No more balancing open & close as this is handled by using a new CleanupFunctions hook added to the framework in this PR.

Universal Recommender is the only template that I know of which directly uses the ES StorageClient outside of PredictionIO core. See example UR changes for compatibility with this PR.

Elasticsearch StorageClient changes

  • reimplemented as singleton
  • installs a cleanup function

See StorageClient

Core changes

A new CleanupFunctions hook has been added which enables developers of storage modules to register anonymous functions with CleanupFunctions.add { … } to be executed after Spark-related commands/workflows. The hook is called in a finally { CleanupFunctions.run() } from within:

  • pio import
  • pio export
  • pio train
  • pio batchpredict

Apologies for the huge indentation shifts from the requisite try-finally blocks:

try {
  // Freshly indented code.
} finally {
  CleanupFunctions.run()
}

@mars mars changed the title Elasticsearch singleton client with authentication Elasticsearch 5x singleton client with authentication Aug 14, 2017
@mars mars changed the title Elasticsearch 5x singleton client with authentication Elasticsearch 5.x singleton client with authentication Aug 14, 2017
Copy link
Member

@takezoe takezoe left a comment

Choose a reason for hiding this comment

The reason will be displayed to describe this comment to others. Learn more.

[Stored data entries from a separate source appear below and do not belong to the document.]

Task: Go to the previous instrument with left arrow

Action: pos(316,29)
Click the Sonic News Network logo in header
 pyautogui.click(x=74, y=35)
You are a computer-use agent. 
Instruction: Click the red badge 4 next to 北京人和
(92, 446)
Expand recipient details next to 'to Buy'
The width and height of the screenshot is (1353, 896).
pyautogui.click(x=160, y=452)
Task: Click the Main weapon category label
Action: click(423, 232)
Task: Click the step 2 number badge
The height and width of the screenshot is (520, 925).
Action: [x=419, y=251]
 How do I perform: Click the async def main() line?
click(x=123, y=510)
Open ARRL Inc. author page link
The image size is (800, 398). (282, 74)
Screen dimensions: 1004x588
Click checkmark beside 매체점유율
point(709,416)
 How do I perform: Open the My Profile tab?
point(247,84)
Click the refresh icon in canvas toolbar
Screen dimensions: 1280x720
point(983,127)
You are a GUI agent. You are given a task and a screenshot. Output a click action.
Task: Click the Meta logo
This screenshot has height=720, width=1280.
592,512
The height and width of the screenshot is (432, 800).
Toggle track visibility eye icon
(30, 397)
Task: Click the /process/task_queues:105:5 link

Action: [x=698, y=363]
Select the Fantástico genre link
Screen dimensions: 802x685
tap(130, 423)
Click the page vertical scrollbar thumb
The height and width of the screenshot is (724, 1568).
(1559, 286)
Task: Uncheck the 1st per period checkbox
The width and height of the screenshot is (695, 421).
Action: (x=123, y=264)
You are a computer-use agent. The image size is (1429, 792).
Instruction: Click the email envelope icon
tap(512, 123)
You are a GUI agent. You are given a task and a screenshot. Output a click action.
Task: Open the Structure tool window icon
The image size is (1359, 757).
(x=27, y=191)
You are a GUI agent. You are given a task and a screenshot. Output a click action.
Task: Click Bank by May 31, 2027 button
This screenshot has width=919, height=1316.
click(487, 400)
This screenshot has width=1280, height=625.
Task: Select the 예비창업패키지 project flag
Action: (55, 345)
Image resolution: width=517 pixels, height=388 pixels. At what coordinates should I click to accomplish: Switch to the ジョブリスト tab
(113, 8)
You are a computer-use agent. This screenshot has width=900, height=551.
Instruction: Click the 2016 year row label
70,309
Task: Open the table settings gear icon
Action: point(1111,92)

@mars Sorry for slow response. I added some comments. Besides, some test patterns has been failed on Travis. Is it OK?

* be closed to allow the process to exit.
*/
object CleanupFunctions {
var functions: Seq[() => Unit] = Seq.empty[() => Unit]
Copy link
Member

Choose a reason for hiding this comment

The reason will be displayed to describe this comment to others. Learn more.

This field should be private or protected at least.

* @param anonymous function containing cleanup code.
*/
def run(): Unit = {
functions.map { case f => f() }
Copy link
Member

Choose a reason for hiding this comment

The reason will be displayed to describe this comment to others. Learn more.

Use foreach instead of map if partial function does not have return value. Also case is not necessary in this case. As a result, you can write above code as:

functions.foreach { f => f() }

@@ -461,4 +463,11 @@ object Storage extends Logging {
}.getOrElse(Map.empty)
}
)

def getStackTraceString(e: Throwable): String = {
Copy link
Member

Choose a reason for hiding this comment

The reason will be displayed to describe this comment to others. Learn more.

You can get stacktrace from an exception using ExceptionUtils of commons-lang3.

import org.apache.commons.lang3.exception.ExceptionUtils

val stackTrace = ExceptionUtils.getStackTrace(e)

case class ESClient(hosts: Seq[HttpHost]) {
def open(): RestClient = {
object ESClient extends Logging {
var _sharedRestClient: Option[RestClient] = None
Copy link
Member

Choose a reason for hiding this comment

The reason will be displayed to describe this comment to others. Learn more.

Is this client accessed from multi threads? If yes, I think adding volatile modifier to this field is necessary and open() and close() should be synchronized.

Copy link
Member Author

Choose a reason for hiding this comment

The reason will be displayed to describe this comment to others. Learn more.

Thanks for the hints here. I suspected this would be an issue. I'm investigating how to make this threadsafe.

if (!_sharedRestClient.isEmpty) {
_sharedRestClient.get.close()
_sharedRestClient = None
}
Copy link
Member

Choose a reason for hiding this comment

The reason will be displayed to describe this comment to others. Learn more.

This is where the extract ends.